Wed | Nov 29, 2023

Children's village gets helping hand

Published:Wednesday | September 13, 2017 | 12:21 PM

The SOS Children’s Village in Stony Hill, St Andrew, suffered a huge setback on October 25, 2016 when its International Game Technology (IGT)-sponsored After School Advantage (ASA) Programme computer lab was destroyed by a major electrical fire in the computer room.

The IGT Jamaica team, led by general manager Debbie Green came to the rescue, re-opening the ASA computer lab on Wednesday, August 30, 2017, in time for the start of the new school year. The newly constructed facility was retrofitted with nine computers, a projector and a screen.

For Green, the reopening of the programme also represents the company’s continued belief in and commitment to the children’s development.

“We were very happy to assist the SOS Children’s Village move beyond this adversity.

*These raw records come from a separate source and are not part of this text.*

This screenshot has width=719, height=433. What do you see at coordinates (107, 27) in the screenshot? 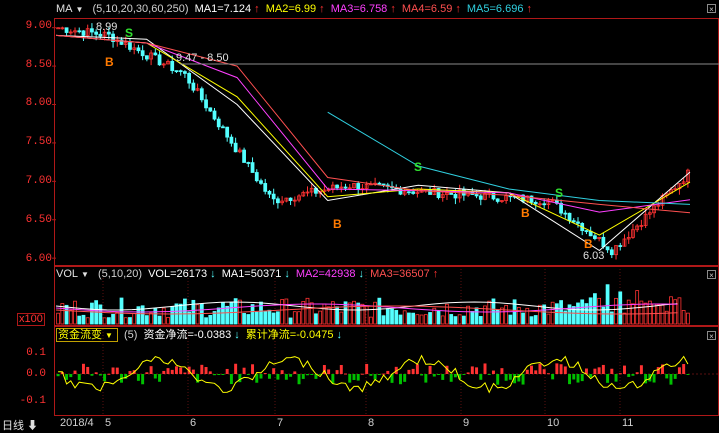
I see `high-price-label: 8.99` at bounding box center [107, 27].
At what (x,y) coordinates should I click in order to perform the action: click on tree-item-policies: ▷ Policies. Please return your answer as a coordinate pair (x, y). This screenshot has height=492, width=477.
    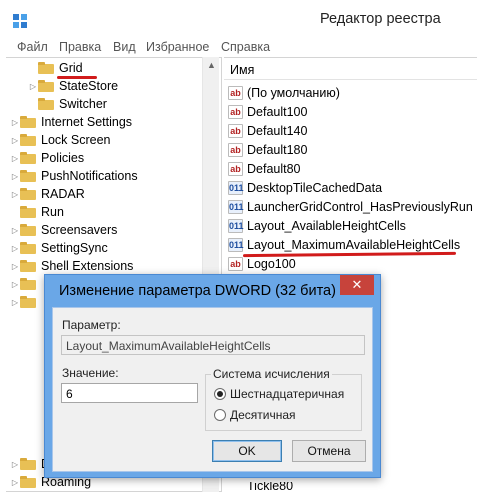
    Looking at the image, I should click on (47, 158).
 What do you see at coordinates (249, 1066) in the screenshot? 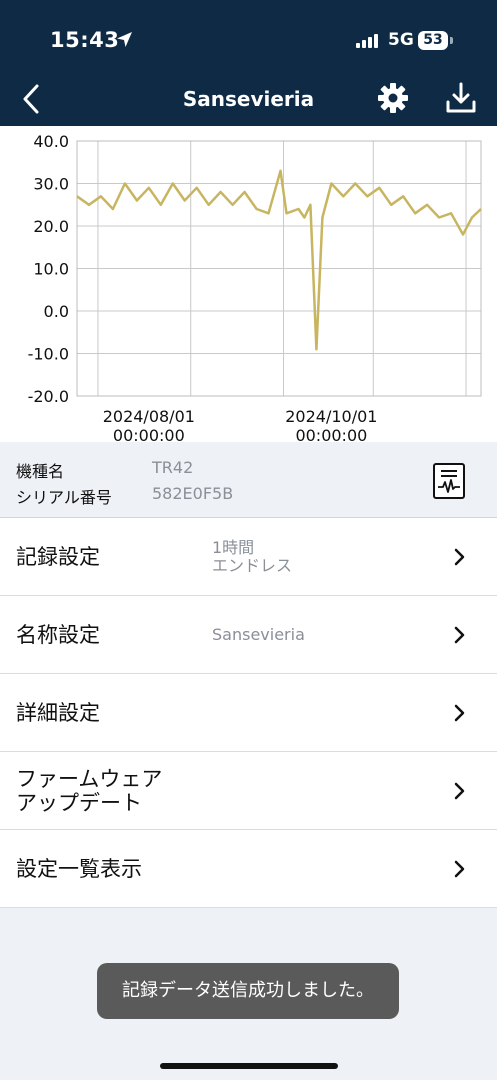
I see `home-indicator` at bounding box center [249, 1066].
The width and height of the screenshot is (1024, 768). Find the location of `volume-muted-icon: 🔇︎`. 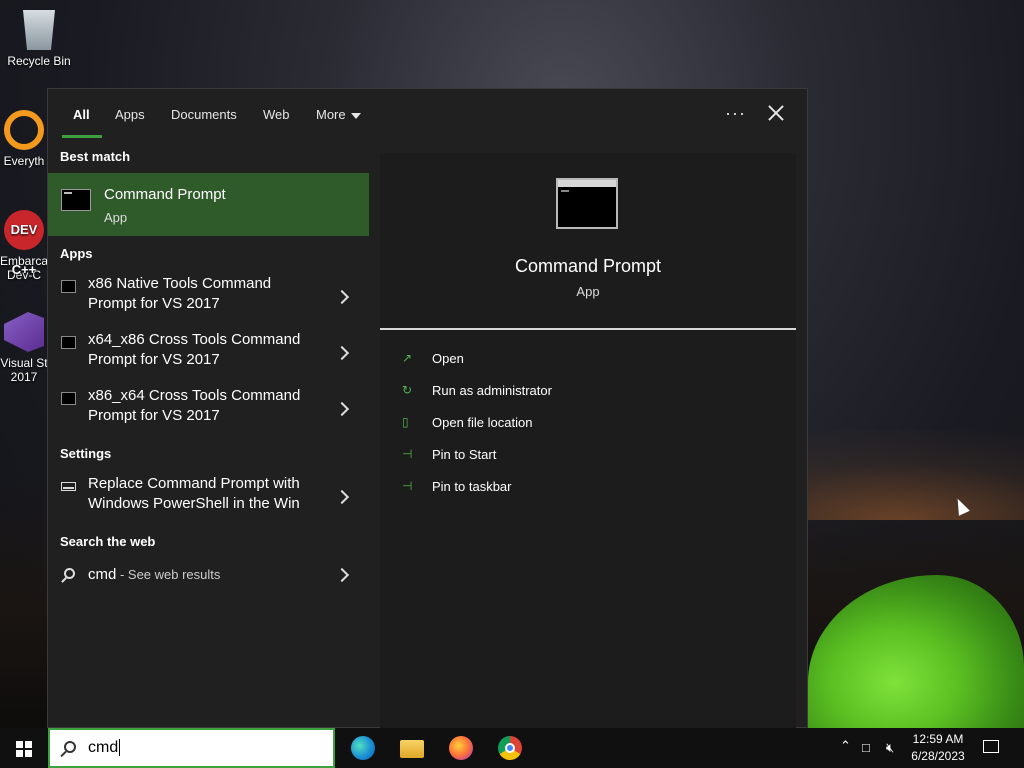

The fire was an unfortunate setback for them, but in less than a year we were able to set the children back on track. It was very important to us that their learning and development programme was not significantly delayed,” Green said.

The ASA programme seeks to bridge the digital divide for children (ages five to 18 years), who may be at a disadvantage because they are unable to access computers. The ASA programme provides non-profit organisations and public schools with digital resource centres, each specially designed to fit the recipient’s needs. 

Overcome with emotion, village director Marcia Brown expressed gratitude for IGT’s continued partnership with the SOS Children’s Village.  She remarked that the night of the fire was terrible - one that she would never forget. 

The homes of the SOS Children’s Village in Stony Hill sit in a garden setting among green hills in the quiet community a few miles from Kingston. Local residents are very supportive of the children, Brown noted: “They look out for them.”

There are 99 children living in the village, ages six to 23 years. Some of the residents stay on a little longer until they find homes, while attending local tertiary institutions such as the Caribbean Maritime Institute, Shortwood Teachers’ College and the University of Technology. Sixty-four boys and 34 girls are housed in the smartly painted houses.